How did you get started with 3D type?

I was always drawing as a kid, but I took a lot of years off because I was focusing on music. I got back to art and I became a graphic designer in 2010. I liked it but something was missing. I listened to the Sean Wes podcast to get advice about my business, and I got a feeling every time he mentioned hand-lettering. I was a little jealous of him. I decided to turn that jealousy into an experiment, and I tried hand-lettering for the first time. The Sean Wes Learn Lettering 2.0 Masterclass was my first exposure to hand-lettering, and as Sean suggested, I iterated in public. I posted my progress on Instagram from day 1.  I made a commitment to post every day for a year for accountability and motivation, and I am so glad I did. Posting every day made me improve quickly and get over my perfectionism immensely.

At this time, my main job was a 3D visualization artist, creating scenes for commercials. I began to wonder what letters would look like in 3D. I looked up 3D typography and found a very few but amazing 3D lettering pieces. I just had to know how they did it. I have fallen absolutely in love with this combination. I learned lettering and 3D from everywhere I possibly could, from all corners of the internet. I have so many lettering and 3D artists from Instagram especially to thank for my progress. 

How have you developed your skills?

I developed my skills in lettering in 3D and lettering separately before putting them together. I started calligraphy by practicing the basic stroke drills. I moved on to letters, and then words. Because calligraphy is all about muscle memory, like piano playing, I have practiced brush calligraphy every day for at least thirty minutes since day 1. I have a different practice now then I did when I started, just by discovering what works best for me, and that is different for everyone. I've also learned, especially in the beginning, by emulating the skills of those whose lettering I admire by studying their works closely, and soaking up as much of their instruction as possible. Sometimes I will copy certain styles and elements that are a challenge for me, and I take those details into my own work, but I never publish the works that I copy. I will spend more time on the challenges, than on my strengths. This focused practice is what makes improvement go exponentially faster. 

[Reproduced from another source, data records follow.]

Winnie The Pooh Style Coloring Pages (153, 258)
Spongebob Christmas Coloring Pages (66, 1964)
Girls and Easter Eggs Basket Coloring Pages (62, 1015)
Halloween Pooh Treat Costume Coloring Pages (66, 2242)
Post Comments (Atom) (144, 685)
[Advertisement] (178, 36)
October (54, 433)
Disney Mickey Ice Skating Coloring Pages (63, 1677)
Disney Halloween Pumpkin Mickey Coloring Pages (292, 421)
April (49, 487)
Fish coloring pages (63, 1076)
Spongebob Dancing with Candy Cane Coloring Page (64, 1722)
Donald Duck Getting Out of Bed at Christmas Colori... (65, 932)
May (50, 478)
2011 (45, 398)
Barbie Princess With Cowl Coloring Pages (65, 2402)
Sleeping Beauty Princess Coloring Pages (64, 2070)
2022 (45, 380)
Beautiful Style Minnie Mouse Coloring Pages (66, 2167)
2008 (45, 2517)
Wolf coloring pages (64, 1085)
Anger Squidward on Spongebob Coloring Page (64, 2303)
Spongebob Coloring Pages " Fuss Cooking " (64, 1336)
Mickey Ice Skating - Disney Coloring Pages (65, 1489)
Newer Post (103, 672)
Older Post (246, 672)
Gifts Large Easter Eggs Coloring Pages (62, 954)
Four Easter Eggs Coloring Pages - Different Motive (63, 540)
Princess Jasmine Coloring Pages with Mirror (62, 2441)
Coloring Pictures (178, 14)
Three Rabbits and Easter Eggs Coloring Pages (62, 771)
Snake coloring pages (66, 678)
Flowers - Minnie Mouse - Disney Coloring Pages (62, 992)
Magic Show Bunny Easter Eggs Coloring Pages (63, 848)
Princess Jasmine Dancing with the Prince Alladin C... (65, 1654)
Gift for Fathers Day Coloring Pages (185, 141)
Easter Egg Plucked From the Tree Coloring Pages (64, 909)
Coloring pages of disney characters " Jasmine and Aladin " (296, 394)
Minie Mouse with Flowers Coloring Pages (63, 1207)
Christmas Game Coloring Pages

In 3D I started with the basics, learning from Essentials courses. The key to learning both skills is to be patient and to not move on to more advanced techniques until you have a good hold on the fundamentals. I made sure to take away the pressure of adding letters to each new skill I've learned. This helped me able to just follow along, but I also always put my own twist on the lesson so that I could really cement the new technique in my brain. 

What pens do you use?

While the tools are not as important as the daily practice and hard work that goes into great lettering, there are some trusty tools that have become my favorites. You can find an updated list of my pens on the Resources page. I have a section for beginner friendly and more advanced tools.

Do you have any tips for 3D letterers starting out?

  1. There is always room for improvement. Always be humble enough to be learning with continued education.

  2. Allow yourself to bring two seemingly unrelated things together. Like 3D design and hand-lettering/calligraphy. Study two things separately and then bring them together. Then, when you have the basics down you can bring them together. 

  3. Challenge yourself to a 365 days project. It could just be for lettering. It could just be for 3D. Maybe it could be a combo. Being prolific with creating actually makes you improve faster, cuts through the perfectionism, and makes for a large body of work for your portfolio. 

  4. Show your work right away. Don't wait to perfect your skills to post them. You'd be surprised how encouraging social media communities can be.

  5. Keep an attitude of community over competition with others doing what you do. As artists, we need each other. Help other artists. Give away what you know when you can.

  6. Have faith. I was lettering for months and months before I got a paid job. Make sure to have a financial buffer when you are starting out. Give yourself the freedom to grow and learn, and you also won’t feel forced to take on jobs you dislike.